This page is part of the web mail archives of SRFI 113 from before July 7th, 2015. The new archives for SRFI 113 contain all messages, not just those from before July 7th, 2015.

This is very timely, because I am currently working on a new release of
the SRFI, this time with a completely new implementation for sets and
bags.  The integer-set implementation will follow in a later release.

Great! I've been rewriting my immutable data structures, but have been holding off on proposing a SRFI until this one is finalized. I'd like the interface to the immutable structures to be as close to identical to SRFI 113 as practicable.

Eqv? would be the relevant predicate, given that when you put something
into a standard Scheme data structure such as a pair or vector, what you
get out is guaranteed to be eqv? to what went in, per R5RS/R7RS 3.4.


I have to admit that I've always had a hard time grokking the intended distinction between eq? and eqv?. I understand that equal? is a deep O(n) comparison, eq? is a pointer comparison (plus identity of O(1)-sized types), and eqv? lies somewhere in between. At the risk of getting sidetracked, do you happen to have a reference to an explanation of what eqv? means? The R7RS document is very precise but IMO not very instructive on this point.
I considered this approach, but I decided that it was overkill.  Other
than set-adjoin(!), the only procedures that need such selection are the
set operations set-union(!) and set-intersection(!), and since they are
commutative, a simple rule of "first argument beats second argument"
will suffice.

The problem is that it isn't just adjoin, union, and intersection. Duplicates may arise in the constructor, e.g.

(set default-comparator x x x) .

While a programmer is unlikely to do something that's so obviously pointless, the same situation could easily arise with

(set default-comparator a b c)

where a, b, and c came from client code and happen to be =?.

The list passed to list->set and list->set! may have duplicates, so they are implicated in this too.

And, set-map may create duplicates if the mapping procedure is not injective. I think this is the subtlest of these cases and the most likely to catch programmers by surprise. For example, if you map string-upcase on a set of strings, you may wind up with fewer strings than you started with. So whatever we decide, I think the documentation for set-map should remind programmers about non-injective functions.

This is one of the reasons I had an imap/monotone procedure in my draft immutable library; monotone procedures are a common special case of injective function. In hindsight, though, I think it should be imap/nondecreasing instead of imap/monotone.

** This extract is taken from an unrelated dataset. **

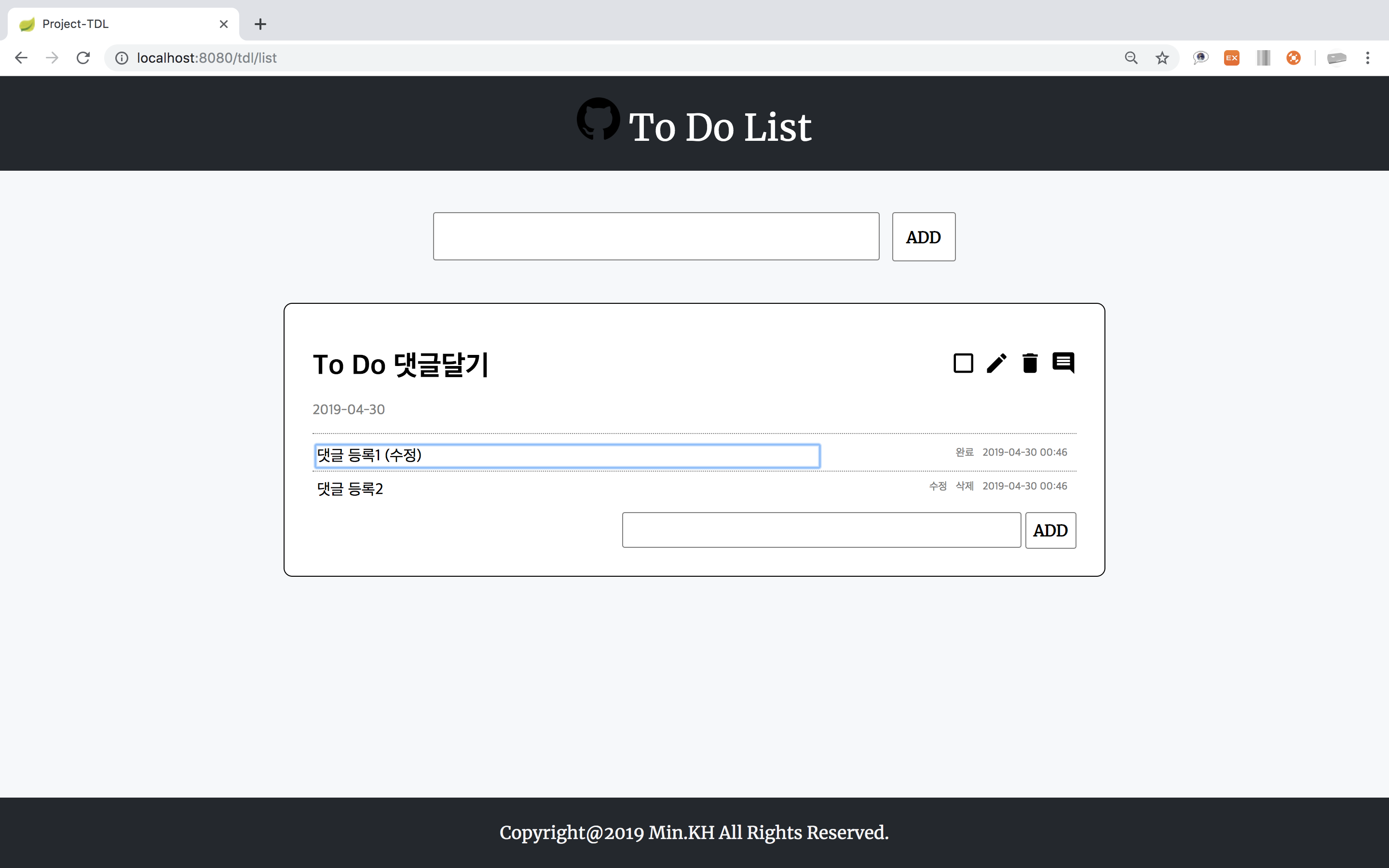
Task: Click the checkbox icon for the to-do item
Action: click(962, 362)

When you map a nondecreasing function on the values of a binary search tree, you can reuse the shape of the tree, which makes imap/nondecreasing potentially much faster than a more general imap that needs to check for duplicates and build a new tree structure from scratch.

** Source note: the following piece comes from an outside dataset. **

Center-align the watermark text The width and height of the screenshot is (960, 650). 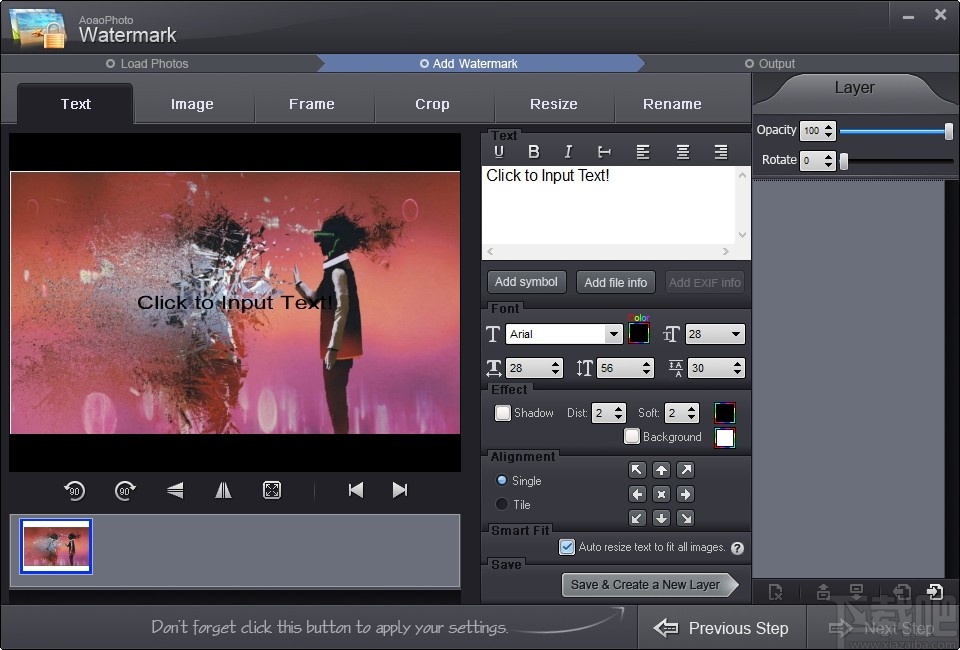click(x=682, y=152)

So I am suggesting that set-adjoin(!) never replaces existing elements,
and adding a new operation set-replace(!) with three arguments: the set,
the element, and a default.  If the set contains the element, it is
deleted and the element is adjoined (this is a no-op if they are eqv?);
if not, the default is inserted.

So this suggestion is that set-adjoin and set-replace use "second argument beats first" and all other procedures use "first argument beats second." This behavior would accommodate my intended use case, of implementing an association-map on top of a set. So I could live with it.

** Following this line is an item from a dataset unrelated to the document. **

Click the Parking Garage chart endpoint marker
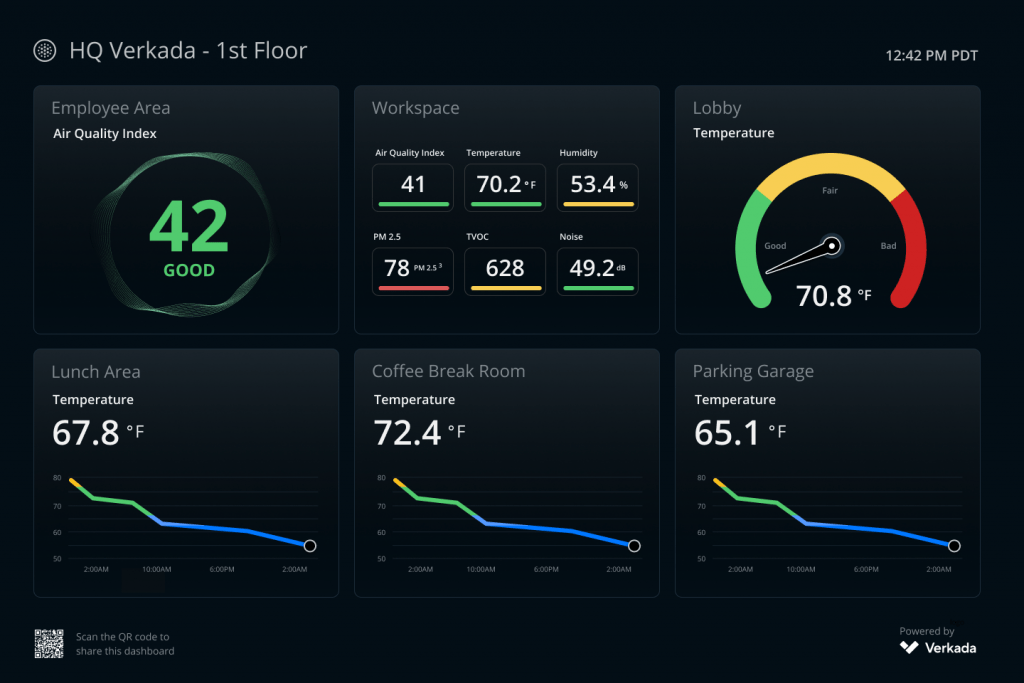 (954, 546)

But I'm not 100% happy with it, because it conflates two orthogonal issues: the differences between set-union and set-adjoin are that, in set-adjoin the right argument(s) are elements instead of sets, _and_ that set-adjoin uses "second argument beats first" while set-union uses "first argument beats first." It would be cleaner to separate these orthogonal concerns. But unfortuantely so far the only way I've thought of doing that are optional arguments or first-class selectors, both of which are admittedly rather heavyweight.